**Material for this exercise**

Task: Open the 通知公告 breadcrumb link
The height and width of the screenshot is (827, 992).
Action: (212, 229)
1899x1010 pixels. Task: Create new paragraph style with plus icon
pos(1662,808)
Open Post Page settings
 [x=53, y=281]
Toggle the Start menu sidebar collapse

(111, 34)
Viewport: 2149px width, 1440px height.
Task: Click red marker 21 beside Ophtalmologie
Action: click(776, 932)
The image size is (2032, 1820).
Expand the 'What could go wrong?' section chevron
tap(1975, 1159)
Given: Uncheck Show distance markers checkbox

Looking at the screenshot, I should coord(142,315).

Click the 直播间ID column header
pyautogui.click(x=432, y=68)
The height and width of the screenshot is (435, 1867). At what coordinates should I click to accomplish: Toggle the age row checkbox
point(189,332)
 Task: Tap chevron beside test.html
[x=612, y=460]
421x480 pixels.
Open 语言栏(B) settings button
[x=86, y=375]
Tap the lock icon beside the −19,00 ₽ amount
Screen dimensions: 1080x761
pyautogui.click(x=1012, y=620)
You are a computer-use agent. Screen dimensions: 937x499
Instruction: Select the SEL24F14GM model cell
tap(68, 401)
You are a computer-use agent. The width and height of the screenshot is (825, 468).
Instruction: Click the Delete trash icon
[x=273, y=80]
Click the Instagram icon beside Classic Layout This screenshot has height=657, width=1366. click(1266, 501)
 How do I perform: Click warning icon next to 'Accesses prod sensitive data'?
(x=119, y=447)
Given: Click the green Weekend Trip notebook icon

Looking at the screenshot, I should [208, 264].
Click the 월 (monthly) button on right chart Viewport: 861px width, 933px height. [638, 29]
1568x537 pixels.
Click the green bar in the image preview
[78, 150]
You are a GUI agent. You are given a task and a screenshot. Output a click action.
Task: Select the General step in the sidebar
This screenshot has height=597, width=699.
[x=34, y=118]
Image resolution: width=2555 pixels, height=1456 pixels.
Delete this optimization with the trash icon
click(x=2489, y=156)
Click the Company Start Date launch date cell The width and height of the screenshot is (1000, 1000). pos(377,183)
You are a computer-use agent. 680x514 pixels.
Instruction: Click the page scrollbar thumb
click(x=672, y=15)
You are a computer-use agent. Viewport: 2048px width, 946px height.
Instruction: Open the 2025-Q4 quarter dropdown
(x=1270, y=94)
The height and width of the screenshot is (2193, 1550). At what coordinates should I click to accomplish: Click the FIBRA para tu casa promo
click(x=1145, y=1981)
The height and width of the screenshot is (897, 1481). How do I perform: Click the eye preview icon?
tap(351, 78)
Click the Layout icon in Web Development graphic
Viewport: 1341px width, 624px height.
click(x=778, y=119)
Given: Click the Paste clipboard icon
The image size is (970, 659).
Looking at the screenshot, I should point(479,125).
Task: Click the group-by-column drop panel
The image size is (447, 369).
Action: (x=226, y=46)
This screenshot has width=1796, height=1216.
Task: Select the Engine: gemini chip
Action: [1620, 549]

**Work instructions**
Every line of the data must appear again in the answer, exactly as written.

**Problem solution**
Task: Open the 通知公告 breadcrumb link
The height and width of the screenshot is (827, 992).
Action: (212, 229)
1899x1010 pixels. Task: Create new paragraph style with plus icon
pos(1662,808)
Open Post Page settings
 [x=53, y=281]
Toggle the Start menu sidebar collapse

(111, 34)
Viewport: 2149px width, 1440px height.
Task: Click red marker 21 beside Ophtalmologie
Action: click(776, 932)
The image size is (2032, 1820).
Expand the 'What could go wrong?' section chevron
tap(1975, 1159)
Given: Uncheck Show distance markers checkbox

Looking at the screenshot, I should coord(142,315).

Click the 直播间ID column header
pyautogui.click(x=432, y=68)
The height and width of the screenshot is (435, 1867). At what coordinates should I click to accomplish: Toggle the age row checkbox
point(189,332)
 Task: Tap chevron beside test.html
[x=612, y=460]
421x480 pixels.
Open 语言栏(B) settings button
[x=86, y=375]
Tap the lock icon beside the −19,00 ₽ amount
Screen dimensions: 1080x761
pyautogui.click(x=1012, y=620)
You are a computer-use agent. Screen dimensions: 937x499
Instruction: Select the SEL24F14GM model cell
tap(68, 401)
You are a computer-use agent. The width and height of the screenshot is (825, 468).
Instruction: Click the Delete trash icon
[x=273, y=80]
Click the Instagram icon beside Classic Layout This screenshot has height=657, width=1366. click(1266, 501)
 How do I perform: Click warning icon next to 'Accesses prod sensitive data'?
(x=119, y=447)
Given: Click the green Weekend Trip notebook icon

Looking at the screenshot, I should [208, 264].
Click the 월 (monthly) button on right chart Viewport: 861px width, 933px height. [638, 29]
1568x537 pixels.
Click the green bar in the image preview
[78, 150]
You are a GUI agent. You are given a task and a screenshot. Output a click action.
Task: Select the General step in the sidebar
This screenshot has height=597, width=699.
[x=34, y=118]
Image resolution: width=2555 pixels, height=1456 pixels.
Delete this optimization with the trash icon
click(x=2489, y=156)
Click the Company Start Date launch date cell The width and height of the screenshot is (1000, 1000). pos(377,183)
You are a computer-use agent. 680x514 pixels.
Instruction: Click the page scrollbar thumb
click(x=672, y=15)
You are a computer-use agent. Viewport: 2048px width, 946px height.
Instruction: Open the 2025-Q4 quarter dropdown
(x=1270, y=94)
The height and width of the screenshot is (2193, 1550). At what coordinates should I click to accomplish: Click the FIBRA para tu casa promo
click(x=1145, y=1981)
The height and width of the screenshot is (897, 1481). How do I perform: Click the eye preview icon?
tap(351, 78)
Click the Layout icon in Web Development graphic
Viewport: 1341px width, 624px height.
click(x=778, y=119)
Given: Click the Paste clipboard icon
The image size is (970, 659).
Looking at the screenshot, I should point(479,125).
Task: Click the group-by-column drop panel
The image size is (447, 369).
Action: (x=226, y=46)
This screenshot has width=1796, height=1216.
Task: Select the Engine: gemini chip
Action: [1620, 549]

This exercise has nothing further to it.